研究課題
基盤研究(B)
mRNAスプライシングは真核生物の遺伝子発現にとって必須の機構であるが、スプライシングに異常のある細胞を排除する「細胞の品質管理機構」は知られていない。申請者は、スプライシング阻害時の遺伝子発現変化が、「細胞の品質管理機構」に関わることを見出した。そこで、スプライシング阻害時に発現が変化する遺伝子の解析を通して、スプライシング異常時の細胞の品質管理機構を解明する。本研究は、スプライシング関連疾患の治療法の開発や、スプライシングが発達している高等真核生物への進化の過程の理解にも貢献できる。
本年度は、スプライシング阻害により、CDKインヒビターp27のmRNAが安定化することを見出した。すでに、スプライシング阻害により、p27のタンパク量が増加することは見出していたものの、その分子メカニズムは明らかとはなっていなかった。まずスプライシング阻害時のp27 mRNA量を測定したところ、顕著に増加していることが明らかとなった。また、スプライシング阻害がp27遺伝子の転写活性に与える影響を観察したところ、転写には影響を及ぼさなかった。そこで、p27 mRNAの安定性が変化するかを確かめたところ、スプライシング処理によりp27 mRNAが安定化することが明らかとなった。また、その安定化にはp27 mRNAの3'UTRが関わっていた。p27は細胞周期進行のブレーキとして働くことが知られており、生体はこの機構を用いることでスプライシング異常細胞の増殖を抑えていると考えられる。また、スプライシング阻害細胞は、G1期とG2/M期で細胞周期を停止することが知られており、また、p27のpre-mRNAから翻訳されたC末トランケート型タンパク質p27*がG1期停止に関わっていることもわかっている。そこで、p27*がG2/M期停止に関わるかどうかを確かめたところ、スプライシング阻害細胞ではp27*がG2/M期において高発現しており、M期サイクリンと結合しその活性を阻害することでG2期停止を引き起こしていることを見出した。このように、様々なメカニズムによりスプライシング異常細胞の増殖が抑えられていることが明らかとなった。
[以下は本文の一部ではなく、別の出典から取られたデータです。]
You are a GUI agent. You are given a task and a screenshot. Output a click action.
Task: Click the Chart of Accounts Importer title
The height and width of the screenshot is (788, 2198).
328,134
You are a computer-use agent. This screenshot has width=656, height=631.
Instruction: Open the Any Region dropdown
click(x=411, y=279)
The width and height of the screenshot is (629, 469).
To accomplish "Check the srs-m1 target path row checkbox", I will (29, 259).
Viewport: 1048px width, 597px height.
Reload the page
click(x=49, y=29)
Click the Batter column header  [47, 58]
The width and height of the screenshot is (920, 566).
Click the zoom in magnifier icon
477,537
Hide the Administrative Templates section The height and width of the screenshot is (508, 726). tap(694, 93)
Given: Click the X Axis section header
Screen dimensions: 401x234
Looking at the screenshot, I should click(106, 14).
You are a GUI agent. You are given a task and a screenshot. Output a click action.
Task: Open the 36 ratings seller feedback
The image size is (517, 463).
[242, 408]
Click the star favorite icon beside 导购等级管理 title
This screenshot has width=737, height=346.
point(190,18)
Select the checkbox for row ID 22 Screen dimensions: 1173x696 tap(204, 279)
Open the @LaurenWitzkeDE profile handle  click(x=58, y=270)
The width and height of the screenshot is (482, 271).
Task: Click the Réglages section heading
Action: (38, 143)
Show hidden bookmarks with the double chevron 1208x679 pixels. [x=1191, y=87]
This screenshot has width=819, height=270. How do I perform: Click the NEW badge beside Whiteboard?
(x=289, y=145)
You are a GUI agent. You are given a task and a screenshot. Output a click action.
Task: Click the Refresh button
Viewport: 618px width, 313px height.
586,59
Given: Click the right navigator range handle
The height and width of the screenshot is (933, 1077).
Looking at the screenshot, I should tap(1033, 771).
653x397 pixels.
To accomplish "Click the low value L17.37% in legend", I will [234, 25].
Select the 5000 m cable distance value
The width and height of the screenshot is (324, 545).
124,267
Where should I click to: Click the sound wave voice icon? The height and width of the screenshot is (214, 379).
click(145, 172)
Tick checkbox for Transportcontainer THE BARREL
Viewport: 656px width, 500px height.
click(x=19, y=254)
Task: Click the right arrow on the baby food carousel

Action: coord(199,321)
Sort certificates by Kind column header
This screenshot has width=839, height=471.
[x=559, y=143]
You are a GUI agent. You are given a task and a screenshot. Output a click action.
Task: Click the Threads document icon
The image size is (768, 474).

これらが、スプライシング異常細胞を体内から取り除く細胞の品質管理機構として働くことにより、体内の恒常性が保たれていると考えられる。
1: 当初の計画以上に進展している
本年度は、スプライシング阻害によりp27 mRNAが安定化することや、p27 pre-mRNAから翻訳されたp27*の生理機能を明らかにし、細胞の品質管理機構を明らかにすることができた。その結果、2報の論文を報告することができ、当初の計画よりも進んでいると考えられたため。
今後は、p27 mRNAの安定化機構の更なる解明と、p27*以外のトランケート型タンパク質が増殖抑制や細胞死を引き起こすメカニズムの解明を行う。さらには、p27全長とp27*の機能の比較などを引き続き行う。